Para los migrantes, “solo llega el que tiene fe”. Es su filosofía existencial y vital. Solamente el que cree ciegamente en el “sueño americano” y que en los Estados Unidos están dios, la salvación y el futuro, es capaz de arriesgar hasta su vida, y la de sus hijos, con tal de emigrar de sus patrias de nacimiento, tras la conquista del progreso y la búsqueda de la riqueza y el abandono de la pobreza material. Pero pocos tienen presente que ese sueño puede terminar en una pesadilla o en un insomnio eterno. Las rutas son inseguras; el camino es tortuoso, en esta travesía inhumana, que ha generado, por un lado, el espejismo del progreso de Estados Unidos y, por el otro, la desigualdad de América Latina, Asia y África, y engendrado la aporofobia, es decir, el miedo o el odio al pobre (término acuñado por la filósofa Adela Cortina). O sea, no el odio al extranjero –o xenofobia– sino al pobre. Tampoco al negro o al indio o al mestizo.

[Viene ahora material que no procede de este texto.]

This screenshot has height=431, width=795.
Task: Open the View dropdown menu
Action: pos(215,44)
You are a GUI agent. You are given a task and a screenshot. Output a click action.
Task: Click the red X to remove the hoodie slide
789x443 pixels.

Sólo se emigra de un país pobre a otro rico y de un estado de pobreza a un estado de confort y de bienestar. O de un país en guerra y sin libertad a otro en paz y libre. La fe y la tenacidad sirven de acicate para el migrante. El que no tiene fe, muere. Solo cruza la meta el que persiste, desafía el peligro y arriesga su vida. Solamente el intrépido vive al filo de la navaja: entre la vida y la muerte. Abandonar el hogar, la familia, los amigos, el carro, dejar a los hijos o llevárselos consigo a riesgo de morir juntos, es un acto de intrepidez, egoísmo y hasta de locura o desesperación suicida. Es un camino, a veces, de no retorno, donde les esperan la cárcel, la deportación o, aun, la muerte. La separación de las parejas o de los hijos; el llanto, la pena, el luto son el pan nuestro de cada día en tema migratorio y en los hogares y las familias de migrantes. Decenas zozobran diariamente. Miles han sucumbido, tras la búsqueda del tesoro americano. El 15 de febrero de 2023, fallecieron 39 migrantes, después de accidentarse el bus que los transportaba, y el 28 de abril de 2023, un incendio cobró la vida de 40 migrantes, según informes de la Cruz Roja, de Panamá y Colombia. De modo que los riesgos abundan y las oportunidades de sobrevivir o de llegar a la meta son escasas, y una cuestión de suerte. Así se vive y se padece en el corazón de la selva del Darién panameño.